On the Spot with “The Unicorn Guy”


A time is coming when men will go mad, and when they see someone who is not mad, they will attack him, saying, ‘You are mad; you are not like us.‘”

-St. Anthony The Great

If you’re from Brooklyn, Ohio, chances are you’ve seen Keith and Andrea buying groceries or getting dinner together. In a lot of ways it’s really no different than any other love story you’ve ever heard. Boy meets girl, falls in love, and decides he wants to spend the rest of his life with her. The only real difference between this classic romance and the one I’m about to tell you about is that the boy is actually a man in his late fifties that dresses in women’s clothing and the girl is a stuffed unicorn with blue hair.

When I decided that I was going to write a piece about the legendary “Unicorn Guy,” I realized that all the stories I’ve ever heard about him were merely anecdotal and generally positive, but I still didn’t know what to expect. I mean a man who gallivants around town with a stuffed unicorn as if were a sentient being doesn’t really scream “conventional.” But, I choose not to live my life in fear of these things because I’ve found that more often than not, my preconceived notions of what is and isn’t “normal” is just that shitty part of my brain that tells me to fear carbs and terrorism, and I find that the world is a much more colorful place when I decide to shut off that part of my mind.

After about a week of badgering the locals and a lot of driving around, I found his house. It’s a nice little home on a quiet street. I didn’t know that it was his house for sure, but I had a sneaking suspicion that the three stuffed unicorns proudly showcased in his window were a pretty good sign.

I knocked on his door, and as soon as he answered, I was met with a manic ball of energy that was inescapable. We introduced ourselves and then he asked me if I realized that if you took a human head, split it open, and examined the hippocampus, it looks identical to the Orion Nebula. He then proceeded to talk to me for about thirty minutes on how that proves we are cosmically connected to everything.

- Dataset content -
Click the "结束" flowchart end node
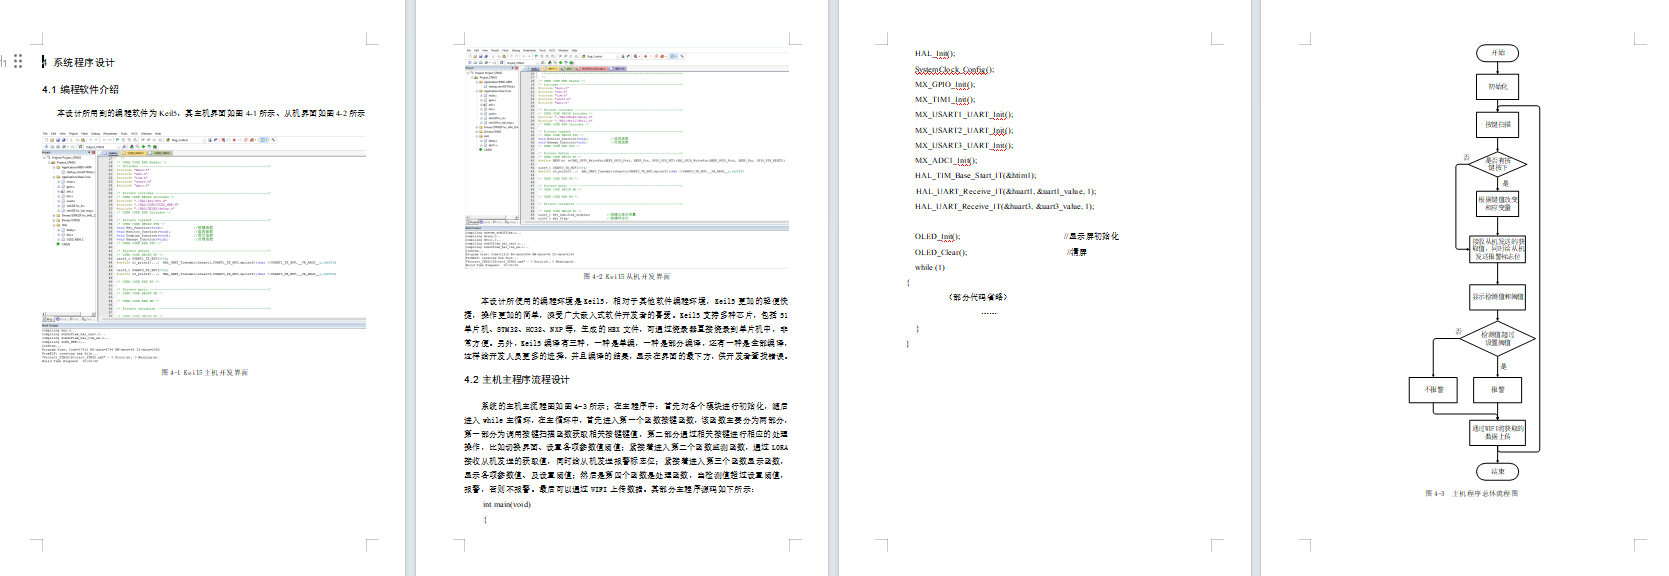 click(x=1497, y=471)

- Stated task 1 -
In the piece about the Unicorn Guy, how many stuffed unicorns were displayed in the window of his house?
- Stated task 2 -
Copy word for word the passage of the piece about the Unicorn Guy starting with "After about a" and going on through "connected to everything.".

- Final answer 1 -
Three stuffed unicorns were displayed in his window.

- Final answer 2 -
After about a week of badgering the locals and a lot of driving around, I found his house. It’s a nice little home on a quiet street. I didn’t know that it was his house for sure, but I had a sneaking suspicion that the three stuffed unicorns proudly showcased in his window were a pretty good sign.

I knocked on his door, and as soon as he answered, I was met with a manic ball of energy that was inescapable. We introduced ourselves and then he asked me if I realized that if you took a human head, split it open, and examined the hippocampus, it looks identical to the Orion Nebula. He then proceeded to talk to me for about thirty minutes on how that proves we are cosmically connected to everything.